La Russie de Poutine fait partie de l’histoire plus vaste de la fin du triomphalisme libéral. Après 1989, des deux côtés de l’ancien Rideau de fer, il y avait une croyance répandue qu’une fois que “l’empire du mal” n’était plus, la démocratie libérale se matérialiserait comme par magie sur ses cendres. En fait, quelque chose dans l’affirmation selon laquelle il n’y avait pas d’alternative au libéralisme était étrangement parallèle à l’affirmation soviétique selon laquelle il n’y avait pas d’alternative au communisme. De plus, cette hypothèse a entraîné de la condescendance. Une réponse à cette impériosité était le camouflage, qui était le premier choix du Kremlin. Les élites russes, écrivent Krastev et Holmes, “ont trouvé parfaitement naturel de simuler la démocratie puisqu’elles avaient simulé le communisme pendant au moins deux décennies avant 1991. »Une autre réponse au sentiment de « répliques de second ordre des démocraties libérales avancées » était le ressentiment populiste. Cela a servi de toile de fond au virage vers le monde surréaliste de la post-vérité que décrit Pomerantsev. Le Kremlin a non seulement truqué les élections, mais l’a fait d’une manière évidente. En d’autres termes, la performance n’était même pas destinée à tromper. C’est une façon de distinguer le néo-totalitarisme de Poutine de celui de ses prédécesseurs du XXe siècle: Tout est bien visible.

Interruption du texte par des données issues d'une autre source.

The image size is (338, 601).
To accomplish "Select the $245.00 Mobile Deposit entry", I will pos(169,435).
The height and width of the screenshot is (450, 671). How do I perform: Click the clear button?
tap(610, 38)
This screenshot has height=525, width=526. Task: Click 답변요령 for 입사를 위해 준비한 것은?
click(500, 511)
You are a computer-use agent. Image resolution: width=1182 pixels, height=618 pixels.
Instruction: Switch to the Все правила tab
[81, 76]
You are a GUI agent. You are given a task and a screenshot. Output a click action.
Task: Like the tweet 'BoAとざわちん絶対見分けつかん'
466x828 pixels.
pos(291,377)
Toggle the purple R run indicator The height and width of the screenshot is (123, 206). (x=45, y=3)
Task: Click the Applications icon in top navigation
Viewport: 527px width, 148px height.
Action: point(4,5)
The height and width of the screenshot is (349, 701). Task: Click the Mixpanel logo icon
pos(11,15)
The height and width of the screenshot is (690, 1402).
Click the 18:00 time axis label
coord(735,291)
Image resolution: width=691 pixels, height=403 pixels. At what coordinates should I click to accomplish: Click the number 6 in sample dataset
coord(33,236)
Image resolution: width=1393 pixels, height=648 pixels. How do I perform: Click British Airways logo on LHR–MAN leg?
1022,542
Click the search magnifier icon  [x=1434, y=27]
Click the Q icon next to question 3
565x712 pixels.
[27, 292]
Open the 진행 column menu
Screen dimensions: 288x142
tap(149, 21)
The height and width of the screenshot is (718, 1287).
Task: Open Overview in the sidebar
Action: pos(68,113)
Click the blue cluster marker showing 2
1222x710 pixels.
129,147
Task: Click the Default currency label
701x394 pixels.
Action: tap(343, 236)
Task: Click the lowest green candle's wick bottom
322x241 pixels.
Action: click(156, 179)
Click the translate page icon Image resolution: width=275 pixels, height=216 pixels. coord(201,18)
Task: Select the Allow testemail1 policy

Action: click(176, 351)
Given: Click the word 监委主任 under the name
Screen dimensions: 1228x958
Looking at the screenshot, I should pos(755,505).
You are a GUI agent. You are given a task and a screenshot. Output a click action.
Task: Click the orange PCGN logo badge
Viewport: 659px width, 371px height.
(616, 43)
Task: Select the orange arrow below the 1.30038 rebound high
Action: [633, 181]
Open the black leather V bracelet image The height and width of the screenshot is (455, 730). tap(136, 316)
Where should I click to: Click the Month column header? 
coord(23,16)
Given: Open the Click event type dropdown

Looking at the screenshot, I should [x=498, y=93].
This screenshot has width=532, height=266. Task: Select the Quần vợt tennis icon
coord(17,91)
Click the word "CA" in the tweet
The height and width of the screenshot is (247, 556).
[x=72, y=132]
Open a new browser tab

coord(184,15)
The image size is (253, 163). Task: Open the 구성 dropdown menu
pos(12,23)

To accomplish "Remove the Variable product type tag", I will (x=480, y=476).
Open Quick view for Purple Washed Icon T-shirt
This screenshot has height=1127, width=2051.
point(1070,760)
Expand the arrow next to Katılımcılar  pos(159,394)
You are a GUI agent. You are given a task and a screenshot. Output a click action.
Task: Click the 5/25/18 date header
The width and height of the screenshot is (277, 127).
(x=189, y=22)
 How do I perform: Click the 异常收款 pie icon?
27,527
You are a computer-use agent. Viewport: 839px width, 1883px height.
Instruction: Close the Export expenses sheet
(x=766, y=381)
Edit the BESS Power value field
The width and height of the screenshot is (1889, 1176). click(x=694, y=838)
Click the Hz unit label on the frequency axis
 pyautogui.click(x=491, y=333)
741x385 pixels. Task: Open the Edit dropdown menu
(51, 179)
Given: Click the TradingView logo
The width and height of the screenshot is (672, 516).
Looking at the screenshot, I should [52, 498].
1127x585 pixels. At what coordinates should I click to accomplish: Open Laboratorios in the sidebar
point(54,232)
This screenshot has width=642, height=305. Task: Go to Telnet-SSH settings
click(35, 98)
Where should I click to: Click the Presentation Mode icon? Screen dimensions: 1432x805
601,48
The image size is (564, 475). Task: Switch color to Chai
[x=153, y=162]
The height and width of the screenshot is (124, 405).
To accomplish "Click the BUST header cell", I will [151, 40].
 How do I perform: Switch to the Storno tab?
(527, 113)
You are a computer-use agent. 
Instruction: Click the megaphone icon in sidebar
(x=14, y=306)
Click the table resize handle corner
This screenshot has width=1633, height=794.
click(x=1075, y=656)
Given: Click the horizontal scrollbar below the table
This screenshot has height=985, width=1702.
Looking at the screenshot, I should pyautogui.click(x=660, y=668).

The cover of In Isolation: Dispatches from Occupied Donbas
Presse de l’Université Harvard

Dans L’Isolement : Dépêches Du Donbass Occupé, de Stanislav Aseïev

Dans le Donbass, après l’effondrement soviétique, beaucoup ont estimé que non seulement la production industrielle, mais aussi le temps lui-même s’étaient arrêtés. Pourtant, ironiquement, cette région est devenue un laboratoire de post-vérité. isolément, écrit de janvier 2015 à mai 2017, est une collection de rapports sur la vie sous l’occupation. Aseyev avait 24 ans et avait terminé des études universitaires lorsque la guerre a commencé. Lorsque d’autres jeunes intellectuels ont fui, il est resté à Makiyivka, une ville située à moins de 10 km de Donetsk, la capitale de la République populaire autoproclamée de Donetsk. Aseyev n’est pas un observateur neutre; il comprend le gouvernement séparatiste comme “votre monde criminel de base qui a grandi à l’échelle d’un État. »Ces essais, cependant, ne sont pas polémiques — ce sont des observations sur la vie quotidienne des gens ordinaires, avec des scènes dispersées d’exécutions et une référence à Gabriel García Márquez. Aseyev est un analyste averti du comportement humain; en tant qu’écrivain, il est précocement mature pour équilibrer chaleur et distance ironique. « Nous nous tirons toujours dessus », a-t-il écrit en juillet 2015. « Étant au centre même du Donbass et n’ayant ni une opinion forte sur mon présent, ni un espoir ferme dans mon avenir, je veux juste dire que le pardon n’est pas moins radical que la guerre elle-même. »Bien qu’il ait écrit sous un pseudonyme, son identité a été découverte; en juin 2017, les séparatistes l’ont capturé. Il a été détenu et torturé à plusieurs reprises pendant 962 jours avant d’être libéré lors d’un échange de prisonniers en décembre 2019. Ce livre paraîtra en anglais en avril, un pont pour nous aider à comprendre ce que Neville Chamberlain a tristement décrit comme une “querelle dans un pays lointain, entre des gens dont nous ne savons rien.”